Task instructions ▸
Lines from the line with "режалаштирмоқда (1346, 1102)" to the line with "[Гулнора Каримовани соғинган" in the entries below, and only those, must be output exactly, with both ends included.

────────────────────────────────────────

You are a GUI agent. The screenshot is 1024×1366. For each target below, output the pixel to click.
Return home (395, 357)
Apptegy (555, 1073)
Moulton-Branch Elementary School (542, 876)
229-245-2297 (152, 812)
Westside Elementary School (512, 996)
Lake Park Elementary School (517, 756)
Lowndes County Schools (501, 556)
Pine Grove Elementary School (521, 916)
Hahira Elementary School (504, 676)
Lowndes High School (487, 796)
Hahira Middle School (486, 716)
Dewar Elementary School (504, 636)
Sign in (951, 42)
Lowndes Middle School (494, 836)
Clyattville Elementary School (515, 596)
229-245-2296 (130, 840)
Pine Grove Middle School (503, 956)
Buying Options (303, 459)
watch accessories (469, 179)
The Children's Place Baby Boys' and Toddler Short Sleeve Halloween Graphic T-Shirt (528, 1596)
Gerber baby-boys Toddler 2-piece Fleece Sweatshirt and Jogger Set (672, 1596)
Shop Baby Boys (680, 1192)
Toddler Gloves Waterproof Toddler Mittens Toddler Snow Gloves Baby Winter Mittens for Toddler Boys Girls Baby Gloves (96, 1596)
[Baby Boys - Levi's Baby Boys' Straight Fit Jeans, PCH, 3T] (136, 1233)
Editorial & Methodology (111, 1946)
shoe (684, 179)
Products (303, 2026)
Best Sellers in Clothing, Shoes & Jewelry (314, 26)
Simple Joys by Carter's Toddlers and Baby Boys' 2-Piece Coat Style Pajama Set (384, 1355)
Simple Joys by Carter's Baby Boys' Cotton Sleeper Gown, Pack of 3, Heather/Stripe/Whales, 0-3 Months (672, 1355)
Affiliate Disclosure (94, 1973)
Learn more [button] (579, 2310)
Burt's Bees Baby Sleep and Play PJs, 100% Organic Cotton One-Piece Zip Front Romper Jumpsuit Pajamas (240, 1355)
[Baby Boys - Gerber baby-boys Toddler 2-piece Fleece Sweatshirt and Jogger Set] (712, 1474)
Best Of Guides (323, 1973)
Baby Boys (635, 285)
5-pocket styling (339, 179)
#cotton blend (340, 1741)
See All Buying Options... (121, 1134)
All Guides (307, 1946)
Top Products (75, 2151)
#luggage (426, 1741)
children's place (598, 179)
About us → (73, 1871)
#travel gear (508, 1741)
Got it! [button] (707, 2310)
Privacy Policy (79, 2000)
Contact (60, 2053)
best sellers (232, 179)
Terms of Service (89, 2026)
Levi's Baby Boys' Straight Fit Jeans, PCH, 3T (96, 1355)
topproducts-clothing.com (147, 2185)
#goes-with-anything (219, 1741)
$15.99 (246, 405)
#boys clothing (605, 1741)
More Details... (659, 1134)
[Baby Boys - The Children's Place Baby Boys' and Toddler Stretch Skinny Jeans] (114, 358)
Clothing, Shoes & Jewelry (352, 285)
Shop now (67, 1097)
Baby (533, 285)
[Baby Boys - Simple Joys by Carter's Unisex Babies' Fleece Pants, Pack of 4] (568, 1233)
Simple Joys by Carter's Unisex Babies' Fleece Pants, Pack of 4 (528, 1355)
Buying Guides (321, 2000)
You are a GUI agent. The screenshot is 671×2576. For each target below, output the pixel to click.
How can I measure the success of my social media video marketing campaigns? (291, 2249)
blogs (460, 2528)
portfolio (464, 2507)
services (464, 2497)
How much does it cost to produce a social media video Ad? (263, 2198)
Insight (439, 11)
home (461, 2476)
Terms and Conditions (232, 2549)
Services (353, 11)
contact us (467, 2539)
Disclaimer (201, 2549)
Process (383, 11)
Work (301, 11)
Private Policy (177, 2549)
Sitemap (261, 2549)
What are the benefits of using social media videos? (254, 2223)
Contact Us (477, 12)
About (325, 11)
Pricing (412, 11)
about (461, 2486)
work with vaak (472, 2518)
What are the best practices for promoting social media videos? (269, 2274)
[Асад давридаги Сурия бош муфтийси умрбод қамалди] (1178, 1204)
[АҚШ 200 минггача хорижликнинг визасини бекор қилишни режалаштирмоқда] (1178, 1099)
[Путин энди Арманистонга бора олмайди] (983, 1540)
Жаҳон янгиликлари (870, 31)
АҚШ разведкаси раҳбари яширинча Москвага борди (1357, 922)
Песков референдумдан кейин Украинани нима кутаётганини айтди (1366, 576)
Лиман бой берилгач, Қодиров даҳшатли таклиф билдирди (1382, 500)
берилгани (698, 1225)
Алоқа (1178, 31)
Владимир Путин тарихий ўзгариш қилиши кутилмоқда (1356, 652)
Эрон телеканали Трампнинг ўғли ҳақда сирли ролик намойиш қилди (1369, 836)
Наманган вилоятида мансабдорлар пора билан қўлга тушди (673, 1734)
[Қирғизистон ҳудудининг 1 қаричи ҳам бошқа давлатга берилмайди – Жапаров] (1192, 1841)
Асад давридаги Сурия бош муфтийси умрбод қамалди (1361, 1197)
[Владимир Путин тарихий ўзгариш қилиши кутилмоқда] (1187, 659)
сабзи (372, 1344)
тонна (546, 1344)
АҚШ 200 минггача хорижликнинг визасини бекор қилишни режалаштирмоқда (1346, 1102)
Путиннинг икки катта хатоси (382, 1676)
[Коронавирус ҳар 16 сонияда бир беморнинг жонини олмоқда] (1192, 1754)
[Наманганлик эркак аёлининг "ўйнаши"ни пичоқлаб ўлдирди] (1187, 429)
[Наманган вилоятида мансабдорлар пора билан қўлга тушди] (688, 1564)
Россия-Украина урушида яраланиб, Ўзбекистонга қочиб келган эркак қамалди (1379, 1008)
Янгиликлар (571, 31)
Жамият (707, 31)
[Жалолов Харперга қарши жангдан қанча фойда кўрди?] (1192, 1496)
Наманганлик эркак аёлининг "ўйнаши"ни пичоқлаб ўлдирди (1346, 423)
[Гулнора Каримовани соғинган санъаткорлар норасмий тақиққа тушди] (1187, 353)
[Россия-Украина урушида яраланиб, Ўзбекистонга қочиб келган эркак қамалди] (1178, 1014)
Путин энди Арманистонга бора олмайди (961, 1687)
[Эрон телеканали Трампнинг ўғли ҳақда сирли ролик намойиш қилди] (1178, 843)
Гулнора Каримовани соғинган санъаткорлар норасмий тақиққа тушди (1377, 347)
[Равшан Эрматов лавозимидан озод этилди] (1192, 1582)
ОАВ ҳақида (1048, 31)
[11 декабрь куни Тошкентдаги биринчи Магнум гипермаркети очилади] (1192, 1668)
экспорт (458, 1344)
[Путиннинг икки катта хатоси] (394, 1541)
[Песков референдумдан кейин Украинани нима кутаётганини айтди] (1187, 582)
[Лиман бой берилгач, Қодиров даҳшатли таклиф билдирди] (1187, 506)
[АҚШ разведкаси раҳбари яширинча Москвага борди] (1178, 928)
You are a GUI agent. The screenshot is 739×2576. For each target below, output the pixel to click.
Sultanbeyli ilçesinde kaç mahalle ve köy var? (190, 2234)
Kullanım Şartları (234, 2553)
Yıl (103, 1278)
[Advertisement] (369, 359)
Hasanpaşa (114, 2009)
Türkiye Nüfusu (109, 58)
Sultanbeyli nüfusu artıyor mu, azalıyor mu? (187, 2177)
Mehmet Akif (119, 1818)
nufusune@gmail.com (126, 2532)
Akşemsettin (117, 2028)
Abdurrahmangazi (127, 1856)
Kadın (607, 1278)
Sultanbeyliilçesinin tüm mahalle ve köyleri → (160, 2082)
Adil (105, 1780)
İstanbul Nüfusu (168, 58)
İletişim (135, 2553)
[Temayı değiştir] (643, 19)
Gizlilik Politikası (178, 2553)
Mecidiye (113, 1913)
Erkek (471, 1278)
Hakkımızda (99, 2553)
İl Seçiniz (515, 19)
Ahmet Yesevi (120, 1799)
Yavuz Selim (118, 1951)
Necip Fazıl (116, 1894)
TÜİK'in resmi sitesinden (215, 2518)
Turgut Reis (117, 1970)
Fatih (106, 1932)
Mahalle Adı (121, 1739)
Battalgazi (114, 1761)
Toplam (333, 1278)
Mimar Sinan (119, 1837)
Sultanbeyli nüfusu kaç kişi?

────────────────────────────────────────

Answer to this task ▸
АҚШ 200 минггача хорижликнинг визасини бекор қилишни режалаштирмоқда (1346, 1102)
Путиннинг икки катта хатоси (382, 1676)
[Коронавирус ҳар 16 сонияда бир беморнинг жонини олмоқда] (1192, 1754)
[Наманганлик эркак аёлининг "ўйнаши"ни пичоқлаб ўлдирди] (1187, 429)
[Наманган вилоятида мансабдорлар пора билан қўлга тушди] (688, 1564)
Россия-Украина урушида яраланиб, Ўзбекистонга қочиб келган эркак қамалди (1379, 1008)
Янгиликлар (571, 31)
Жамият (707, 31)
[Жалолов Харперга қарши жангдан қанча фойда кўрди?] (1192, 1496)
Наманганлик эркак аёлининг "ўйнаши"ни пичоқлаб ўлдирди (1346, 423)
[Гулнора Каримовани соғинган санъаткорлар норасмий тақиққа тушди] (1187, 353)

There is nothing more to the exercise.